Tuesday, October 28, 2014

Recent Action - SPH

Every year during this time, I would take the time to review SPH full year results to see how they were doing. Last year in Oct (See Here), I was disappointed with their results and was contemplating whether to hold or let go of this darling grandfather stock. Anyway, I managed to hold to them eventually and have well "eaten" their normal, final and special dividend despite the not so satisfied results.

Today, I made the decision again to review SPH recently announced full year results and decided to let go my 5 lots at a price of $4.23, not too bad I think given the range they have been in the past 5 years or so (will talk it more detail in conclusion).

My decision to divest the company has been based on figures which have been disappointing and not too satisfactory for me.

If we take a look at the top line and operating profit figure, specifically for Newspaper and magazine, the drop on revenue year on year has been pretty bad at around 6%. Operating profit has dropped at around 16%. Taking a closer look, the fall in circulation can somewhat be offset by the increase in the property and other segments. However, the drop is advertising revenue is massive and hits hard for them.

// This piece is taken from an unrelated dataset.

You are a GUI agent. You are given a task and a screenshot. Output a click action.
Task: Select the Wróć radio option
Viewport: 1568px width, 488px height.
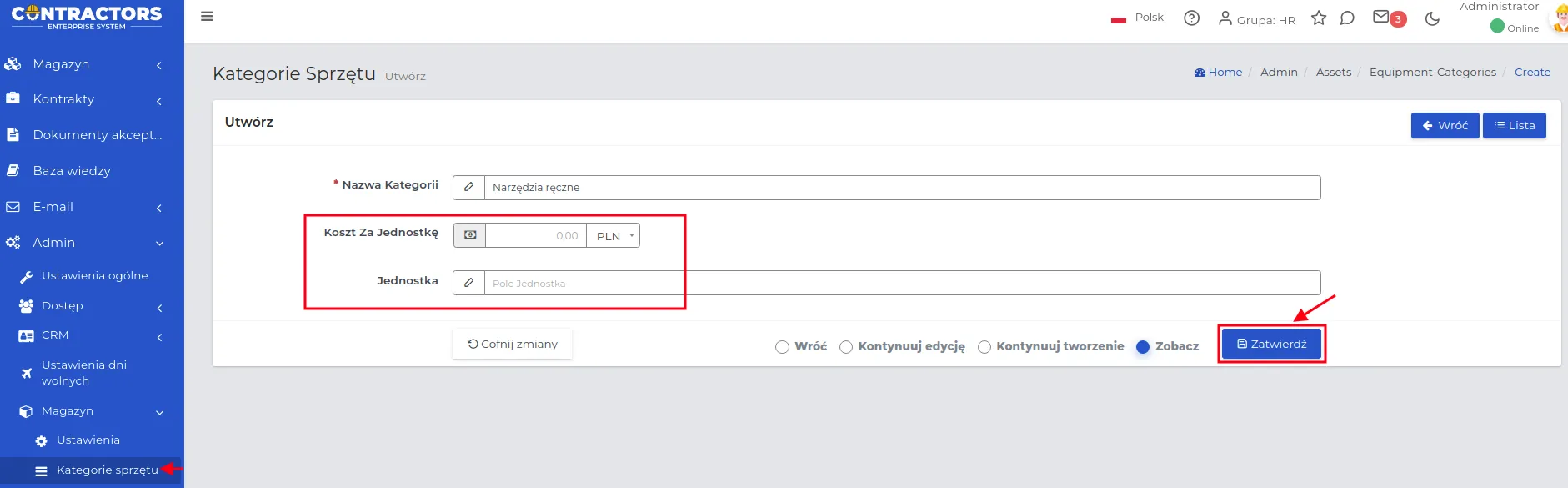click(x=782, y=347)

Revenues and Operating Profits
Looking back over the past 2 years at least now, the decline in print and advertising on offline have been a secular trend given the high internet penetration of the young people these days. Sources of advertising revenue such as Classifieds have been on free fall and is evident in their latest results.

Some people have mentioned whether the property segments will come and rescue the core business, especially given the hype that Seletar mall will begin operations in Nov 2014. Using my calculated estimated capitalization rate of 4.85% (See Link Here) over its latest valuation of $493 million, we get an NPI of around $24 million/year. Having an ownership of 70%, this will translate to around $16.7 million/year for additional income. Being a conglomerate, $16.7 million will not impact their earnings by much, given that their loss in advertising revenue alone is over $50 million. We have not even taken into account some other expenses and considerations and the revaluation gain/loss.

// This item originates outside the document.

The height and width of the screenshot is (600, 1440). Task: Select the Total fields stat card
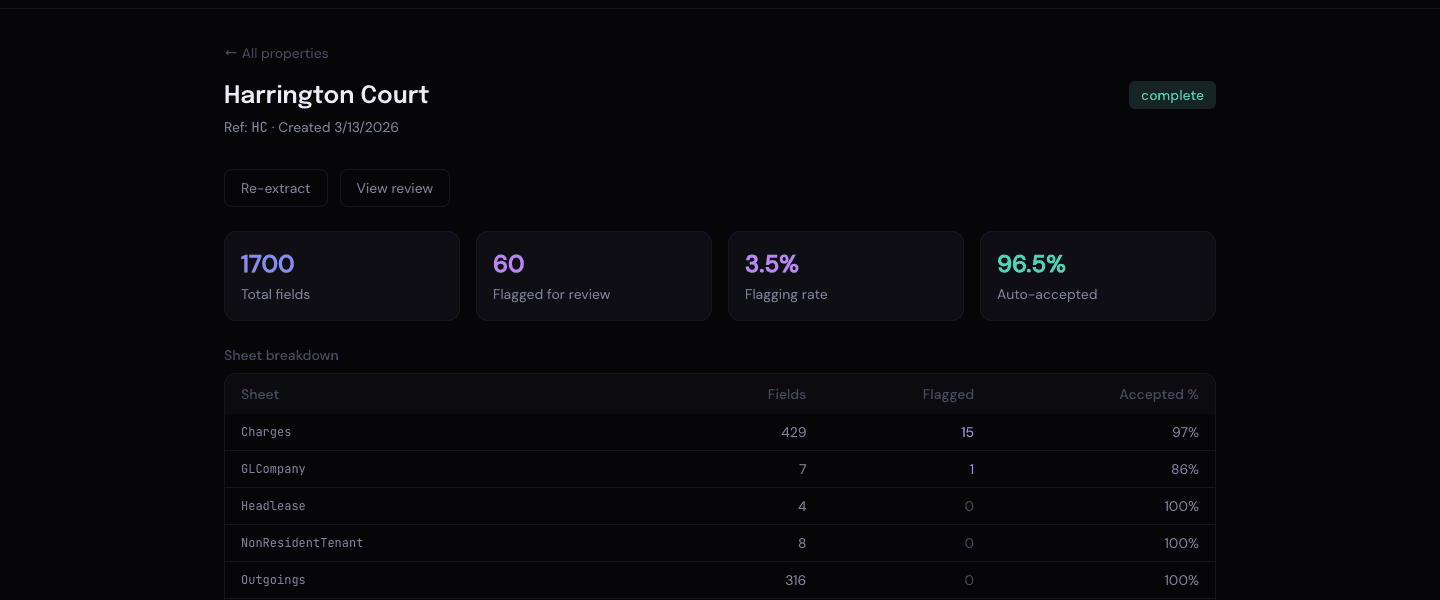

The company has declared a final dividend of 14 cents/share, making the total to 21 cents, a 1 cent drop from previous year. You can see that the company is floating right now with their cash flow, given that their latest payout has now exceeded to 107.8%. I seriously doubt they will be able to increase their payout anytime soon.

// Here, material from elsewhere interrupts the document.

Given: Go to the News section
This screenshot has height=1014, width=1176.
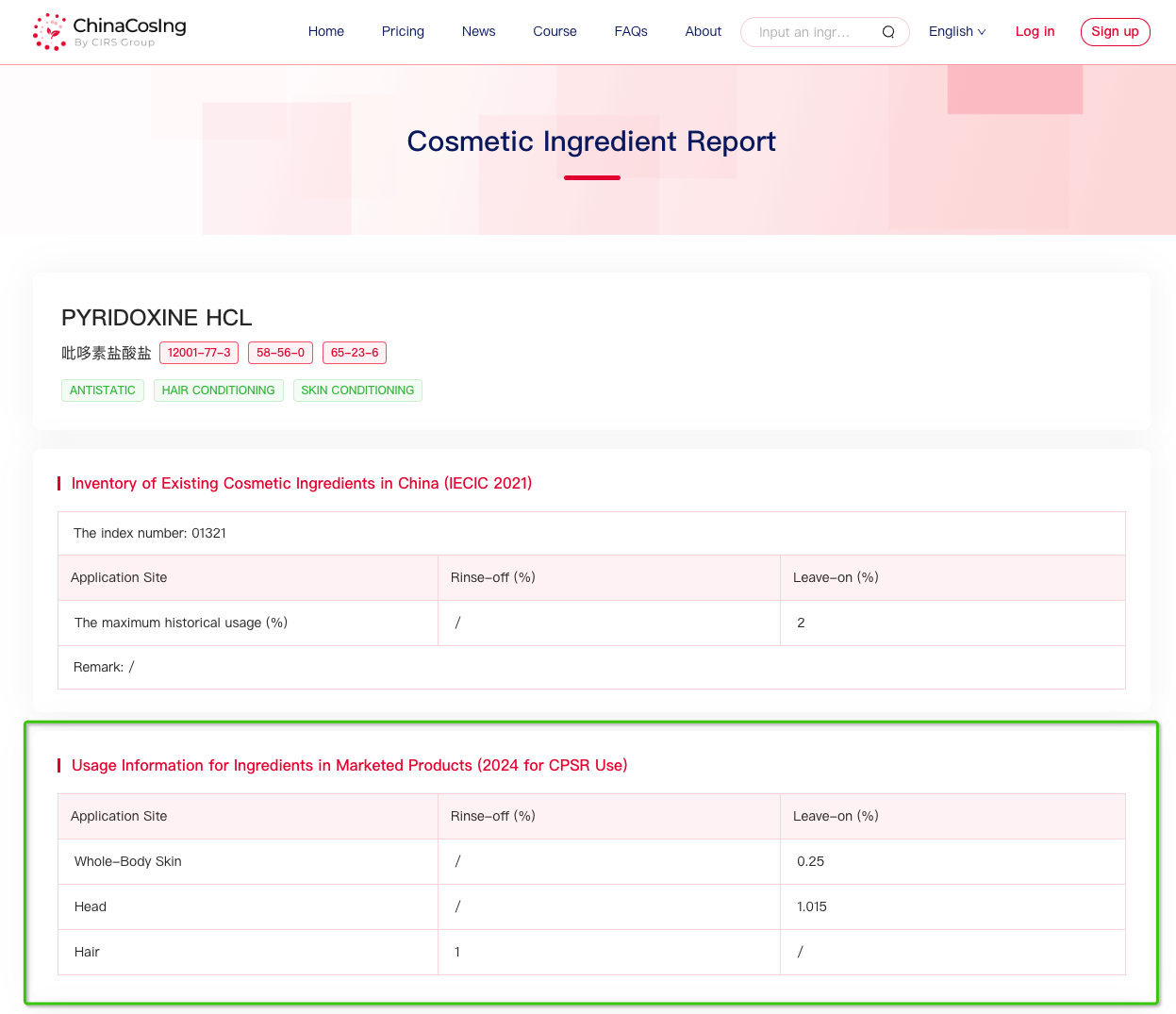Looking at the screenshot, I should 478,31.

The key here is that the company is trying to transform their business into the digital platform, having more online than offline, tapping on the digital space, integrated content and online advertising. I think it will take some time for the strategy to play out but will good for the business over time.

Conclusion

This is a counter that somehow people loves most despite their results. If we take a look at the price range over the past couple of years, it has always range somewhere between $3.80 (after xd) to $4.30 (before xd). Last year they went to as high as $4.60 because of the hype regarding the listing of the SPH Reit and the special one-off dividend. Over the next year, they should be at least maintaining their total of 21 cents/share dividends. If you are satisfied with the 6% yield, this counter should be fine. But given the current market volatility, maybe there are more opportunities to cash in on the proceeds from selling this counter, at least for me.

16 comments:

  1. Thanks for sharing your analysis of SPH. Sometimes selling is much harder than buying especially if you have been holding a winner for so many years. But you always must look forward and if the recent results aren't to you liking it may be time to let the stock go. Look forward to your next update.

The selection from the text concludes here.